(The problem):
In the article on Hippie Jesus below, what do these come to?
1. What is Hippie Jesus said not to be holding?
2. In what font do the "All Are Welcome" banners appear?
3. Around what year did the committee of "liturgical experts" make its decision?

About that hippie jesus…
There He is. On the wall of your local suburban Catholic parish: Hippie Jesus™.
You know the one. Hair like a 1970s shampoo commercial. Soft features. Dreamy eyes. Wearing a bathrobe in a muted earth-tone color palette, gently smiling like He’s about to ask if you’ve ever tried organic goat milk. He’s not holding a scepter. He’s holding a sheep. Or a rainbow. Or a child with ambiguous gender identity. And instead of saying “Repent, for the Kingdom of Heaven is at hand,” He’s practically whispering, “You do you, man.”
Welcome to the modern Catholic Church—the only institution capable of taking the Lion of Judah and turning Him into a mood board for a vegan yoga studio.
And what surrounds this neutered Christ figure, stripped of majesty and masculinity? Felt banners. Everywhere.
Felt banners with butterflies. Felt banners with doves. Felt banners with abstract blobs that are supposed to represent “community.” Banners that say things like “All Are Welcome” in Comic Sans, as if the Eucharist is a neighborhood cookout. Banners in liturgical beige, the sacred color of irrelevance.
You’ve seen them. They flutter proudly next to altar servers in Crocs. They dance limply behind Eucharistic ministers who look like they just got off a PTA Zoom call. These aren’t just decorations—they’re declarations of war on beauty, transcendence, and Catholic identity.
Because somewhere around 1970, a committee of polyester-clad “liturgical experts” decided that what the Church really needed—after 2,000 years of majestic sacred art, Gregorian chant, and awe-inspiring architecture—was puffy paint banners and papier-mâché doves.

(Data):
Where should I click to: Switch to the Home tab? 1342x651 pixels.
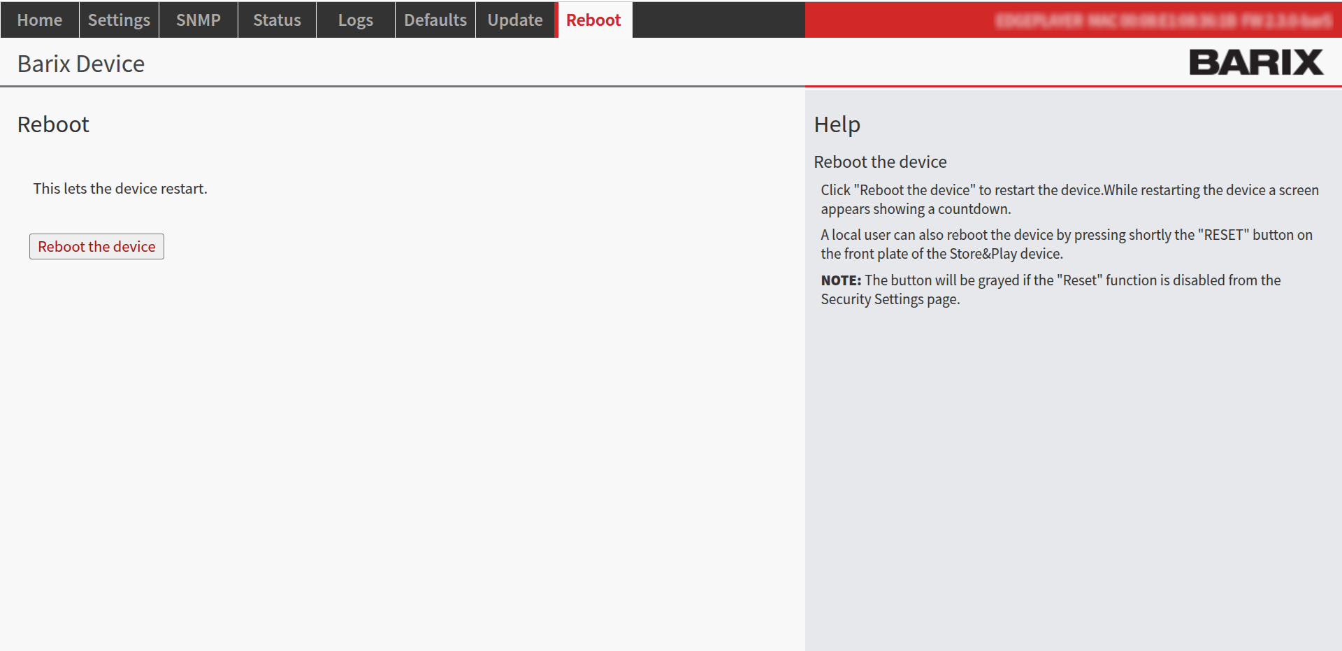[x=39, y=20]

(Final answer):
1. A scepter.
2. Comic Sans.
3. Around 1970.